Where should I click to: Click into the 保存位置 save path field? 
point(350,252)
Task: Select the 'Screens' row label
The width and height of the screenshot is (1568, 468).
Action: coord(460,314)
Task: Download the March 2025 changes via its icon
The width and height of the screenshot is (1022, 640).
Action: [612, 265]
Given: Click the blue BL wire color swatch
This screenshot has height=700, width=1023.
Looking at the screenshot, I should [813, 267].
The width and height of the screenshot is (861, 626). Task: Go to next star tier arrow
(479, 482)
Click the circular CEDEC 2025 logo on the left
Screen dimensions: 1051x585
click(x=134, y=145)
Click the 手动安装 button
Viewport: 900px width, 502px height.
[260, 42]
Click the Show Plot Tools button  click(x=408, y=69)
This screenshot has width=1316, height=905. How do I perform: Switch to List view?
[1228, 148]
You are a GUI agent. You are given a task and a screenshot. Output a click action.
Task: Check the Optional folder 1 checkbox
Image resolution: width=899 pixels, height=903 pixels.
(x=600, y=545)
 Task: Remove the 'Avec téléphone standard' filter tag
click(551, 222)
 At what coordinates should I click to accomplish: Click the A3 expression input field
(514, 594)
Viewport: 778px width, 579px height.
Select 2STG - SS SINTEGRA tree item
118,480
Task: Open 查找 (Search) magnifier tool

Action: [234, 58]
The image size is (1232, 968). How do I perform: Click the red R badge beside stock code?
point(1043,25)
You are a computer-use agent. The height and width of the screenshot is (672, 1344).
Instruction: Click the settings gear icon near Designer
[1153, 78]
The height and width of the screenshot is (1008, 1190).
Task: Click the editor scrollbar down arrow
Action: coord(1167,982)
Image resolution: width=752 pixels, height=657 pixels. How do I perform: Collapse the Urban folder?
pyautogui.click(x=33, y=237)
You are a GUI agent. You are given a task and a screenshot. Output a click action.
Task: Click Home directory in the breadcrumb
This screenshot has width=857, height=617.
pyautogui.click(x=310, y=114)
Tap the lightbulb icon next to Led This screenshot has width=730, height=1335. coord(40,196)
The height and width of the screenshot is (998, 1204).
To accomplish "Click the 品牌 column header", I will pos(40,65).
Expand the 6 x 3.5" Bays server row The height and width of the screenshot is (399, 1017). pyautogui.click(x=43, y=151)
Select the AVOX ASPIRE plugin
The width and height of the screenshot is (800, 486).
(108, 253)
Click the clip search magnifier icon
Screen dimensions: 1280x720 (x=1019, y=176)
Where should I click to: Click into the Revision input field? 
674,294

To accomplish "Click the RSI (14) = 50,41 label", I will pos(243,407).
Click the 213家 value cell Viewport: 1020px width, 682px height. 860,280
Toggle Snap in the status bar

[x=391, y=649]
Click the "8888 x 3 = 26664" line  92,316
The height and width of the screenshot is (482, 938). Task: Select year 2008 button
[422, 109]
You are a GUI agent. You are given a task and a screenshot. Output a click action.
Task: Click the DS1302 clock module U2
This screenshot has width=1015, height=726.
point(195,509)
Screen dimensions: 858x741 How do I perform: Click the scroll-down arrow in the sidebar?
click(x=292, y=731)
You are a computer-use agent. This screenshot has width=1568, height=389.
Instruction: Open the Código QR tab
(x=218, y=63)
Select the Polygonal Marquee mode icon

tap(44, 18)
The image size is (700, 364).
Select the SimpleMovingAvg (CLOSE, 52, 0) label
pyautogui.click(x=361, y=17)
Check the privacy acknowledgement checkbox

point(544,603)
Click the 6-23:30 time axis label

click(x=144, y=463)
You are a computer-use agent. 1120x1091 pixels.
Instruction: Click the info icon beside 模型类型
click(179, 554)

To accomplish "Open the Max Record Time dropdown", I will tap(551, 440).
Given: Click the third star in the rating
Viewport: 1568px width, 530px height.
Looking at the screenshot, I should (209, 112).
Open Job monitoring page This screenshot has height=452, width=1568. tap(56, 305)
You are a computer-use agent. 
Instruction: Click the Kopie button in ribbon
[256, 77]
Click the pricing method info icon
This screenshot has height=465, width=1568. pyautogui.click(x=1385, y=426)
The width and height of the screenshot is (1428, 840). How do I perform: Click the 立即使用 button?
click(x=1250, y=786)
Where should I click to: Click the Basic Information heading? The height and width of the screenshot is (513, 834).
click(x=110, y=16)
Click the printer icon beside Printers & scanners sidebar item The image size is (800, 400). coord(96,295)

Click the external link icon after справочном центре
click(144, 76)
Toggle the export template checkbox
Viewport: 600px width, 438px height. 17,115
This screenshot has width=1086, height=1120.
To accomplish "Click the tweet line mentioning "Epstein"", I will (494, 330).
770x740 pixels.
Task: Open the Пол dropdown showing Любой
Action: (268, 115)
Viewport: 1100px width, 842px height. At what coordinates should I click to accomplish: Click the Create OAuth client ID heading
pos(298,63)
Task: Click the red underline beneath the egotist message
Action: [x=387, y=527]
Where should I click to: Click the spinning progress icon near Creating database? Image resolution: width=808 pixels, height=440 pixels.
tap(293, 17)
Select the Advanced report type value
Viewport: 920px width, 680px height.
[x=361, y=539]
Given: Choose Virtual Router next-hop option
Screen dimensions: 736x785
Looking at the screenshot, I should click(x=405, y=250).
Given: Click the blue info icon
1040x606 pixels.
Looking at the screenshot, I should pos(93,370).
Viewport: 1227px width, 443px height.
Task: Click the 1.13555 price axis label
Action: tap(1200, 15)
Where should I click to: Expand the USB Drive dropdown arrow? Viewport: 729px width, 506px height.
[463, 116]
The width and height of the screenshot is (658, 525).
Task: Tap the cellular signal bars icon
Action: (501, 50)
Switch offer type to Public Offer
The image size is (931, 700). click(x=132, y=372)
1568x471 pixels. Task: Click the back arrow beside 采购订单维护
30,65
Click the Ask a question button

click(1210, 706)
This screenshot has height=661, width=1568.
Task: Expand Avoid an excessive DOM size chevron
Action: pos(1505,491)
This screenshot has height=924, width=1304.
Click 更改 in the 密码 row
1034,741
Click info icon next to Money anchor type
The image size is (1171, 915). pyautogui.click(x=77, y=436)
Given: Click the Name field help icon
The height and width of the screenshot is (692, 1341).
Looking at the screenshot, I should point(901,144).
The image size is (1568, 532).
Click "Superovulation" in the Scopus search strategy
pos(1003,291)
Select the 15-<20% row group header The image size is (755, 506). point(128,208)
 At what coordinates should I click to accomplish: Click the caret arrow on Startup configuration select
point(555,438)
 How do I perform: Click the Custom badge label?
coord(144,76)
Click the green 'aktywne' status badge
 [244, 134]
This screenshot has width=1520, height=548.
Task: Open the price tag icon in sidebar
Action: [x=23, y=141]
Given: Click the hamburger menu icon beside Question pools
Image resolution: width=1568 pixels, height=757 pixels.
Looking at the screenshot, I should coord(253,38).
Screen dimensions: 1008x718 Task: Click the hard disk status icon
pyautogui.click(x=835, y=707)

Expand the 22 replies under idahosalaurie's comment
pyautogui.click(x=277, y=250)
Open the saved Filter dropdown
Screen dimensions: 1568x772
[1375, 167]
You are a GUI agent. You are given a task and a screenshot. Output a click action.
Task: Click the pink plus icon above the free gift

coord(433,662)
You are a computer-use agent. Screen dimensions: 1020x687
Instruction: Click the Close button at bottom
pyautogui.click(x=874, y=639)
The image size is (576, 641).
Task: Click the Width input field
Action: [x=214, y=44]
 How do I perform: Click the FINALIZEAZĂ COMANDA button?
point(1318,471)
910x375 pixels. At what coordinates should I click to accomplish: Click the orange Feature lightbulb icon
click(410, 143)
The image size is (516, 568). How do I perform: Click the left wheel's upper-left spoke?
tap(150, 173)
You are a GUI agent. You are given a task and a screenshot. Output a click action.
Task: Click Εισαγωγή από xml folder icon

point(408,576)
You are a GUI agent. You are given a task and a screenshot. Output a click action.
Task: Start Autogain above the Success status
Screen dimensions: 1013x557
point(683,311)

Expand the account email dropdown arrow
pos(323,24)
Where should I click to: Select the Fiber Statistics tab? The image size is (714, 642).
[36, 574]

________

▸ Problem
In the listing above, locate the line containing "Instruction: Click the Kopie button in ribbon" and the line containing "Click the printer". Extract those two lines and every line between them, exactly as written, and only those.

▸ Solution
Instruction: Click the Kopie button in ribbon
[256, 77]
Click the pricing method info icon
This screenshot has height=465, width=1568. pyautogui.click(x=1385, y=426)
The width and height of the screenshot is (1428, 840). How do I perform: Click the 立即使用 button?
click(x=1250, y=786)
Where should I click to: Click the Basic Information heading? The height and width of the screenshot is (513, 834).
click(x=110, y=16)
Click the printer icon beside Printers & scanners sidebar item The image size is (800, 400). coord(96,295)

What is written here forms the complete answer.